Gostei bastante do texto, parabéns, Mariana!

Fer disse...

Penso que uma das piores formas de discriminação, no Brasil, seja o humor. O discurso da piada é sutil, com aspecto descompromissado, sem seriedade, de modo que o machismo e o racismo, passem desapercebidos e, sobretudo, sejam reproduzidos e auxiliem na reprodução da ordem vigente. E essa mesma sutileza discreta das brincadeiras, possui um caráter de extrema violência, dirão psicológica ou social, mas é também manifestação institucional (ilustra-nos o exemplo da prefeitura de São Carlos). O que é mais preocupante acerca da questão é a “inocência” dos homens e dos brancos na propagação de tais ideias, entre aspas porque só pode ser irônico chamá-los de inocentes.

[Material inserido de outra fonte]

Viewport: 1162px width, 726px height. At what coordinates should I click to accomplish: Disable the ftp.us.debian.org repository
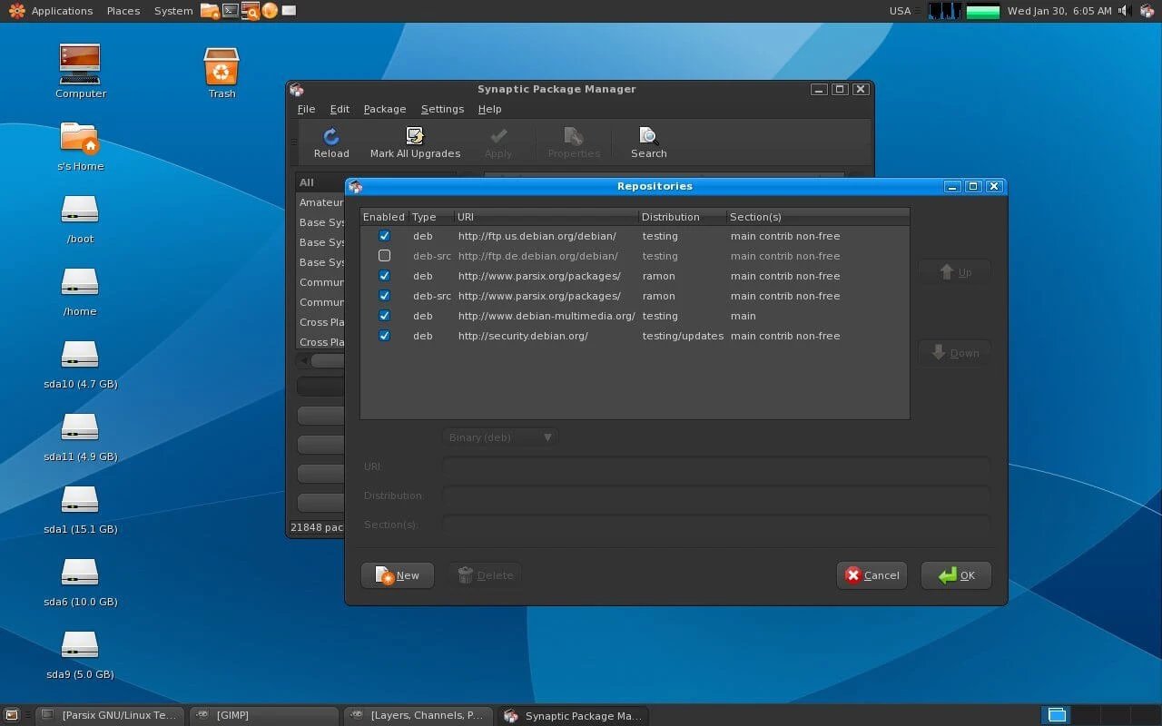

Por outro lado, as mulheres cada vez ganham mais poder e legitimidade pela sua resistência à dominação masculina , resistência essa que, ao contrário co comumente pensado, surge não a apenas uns 60 anos, mas talvez 10.000 anos, ou muito mais, desde que o homem institui a sua ordem à sociedade (ordem essa que é sempre validada pelos mitos), mas no discurso geral, a mulher ainda é o bode expiatório. Quem duvide pode arreparar no exemplo dos palavrões mais comumente vigentes, “vai tomar no cu”, “filho da puta”, “viado”... e por aí vai, todos apresentando, em comum, uma conotação depreciativa ao feminino.
Segue-se esse desenrolar de modo que temos hoje uma mulher ao criticar uma banda que é dogma masculino, inquestionável, e por conseguinte, criticar a supremacia do pau e reduzi-lo, recebe tanto carinho masculino nos comentários, por que os homens não aceitam a mudança, que implica na perda de poder. Assim, como já é sabido há muito, as mudanças não podem vir de quem está do lado cômodo.